Bernie Sanders Daily News Israel

Bernie Sanders Daily News Israel Claims: ‘Weird And Loony,’ ‘Blood Libel’ Israeli Lawmakers Say, Demand Apology

The repercussions from the controversial Bernie Sanders New York Daily News interview continued on Thursday when a former Israeli ambassador to the United States blasted Sanders for factually incorrect remarks made in the interview, demanding that the presidential candidate apologize to Israel for what the former ambassador, Michael Oren, called a “blood libel” against the country.

The 60-year-old Oren, a member of Israel’s centrist Kulanu Party and part of Israel’s current ruling coalition government, was one of several Israeli officials who hit back at Bernie Sanders for his apparent claim in the Daily News interview, published Monday, that the Israeli military had killed “10,000 innocent people” in the 2014 war against Hamas in Gaza.

Bernie Sanders Daily News Israel
Former Israeli Ambassador Michael Oren (r) [Photo by Astrid Riecken/Getty Images]

The other top Israeli government officials, however, took a more relaxed attitude toward Sanders’ reportedly exaggerated remark.

According to the United Nations Human Rights Commission count, 2,251 Palestinians were killed in the conflict, of which 1,462 were civilians. The Israeli government disputes those numbers, saying in its own report that 2,125 Palestinians were killed in the 50-day war, including 761 civilians, about half the U.N. number.

The 74-year-old Bernie Sanders, if elected, would become the United States’ first Jewish president, and he lived for a brief period in Israel in his youth.

The video below contains a summary of the controversy over the Bernie Sanders New York Daily News Israel comments.

Asked by Daily News editors whether he believed that the Israeli military had committed “war crimes” in Gaza, Sanders replied, “no.” But pressed for further details, Sanders said that he did believe “Israel’s force was more indiscriminate than it should have been.”

(Source data)
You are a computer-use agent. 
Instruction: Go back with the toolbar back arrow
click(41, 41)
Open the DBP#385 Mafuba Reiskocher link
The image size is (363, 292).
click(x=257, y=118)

- **What the task requires**
Say whether each statement agrees with the Sanders article, answering yes or no and quoting the words that decide it: (a) Michael Oren belongs to Israel’s Kulanu Party. (b) The Israeli government’s report counted more civilian deaths than the U.N. count did. (c) Sanders told the Daily News editors that he believed the Israeli military had committed war crimes in Gaza.

- **Solution to this task**
(a) Yes: "a member of Israel’s centrist Kulanu Party"
(b) No: "including 761 civilians, about half the U.N. number"
(c) No: "Sanders replied, “no.”"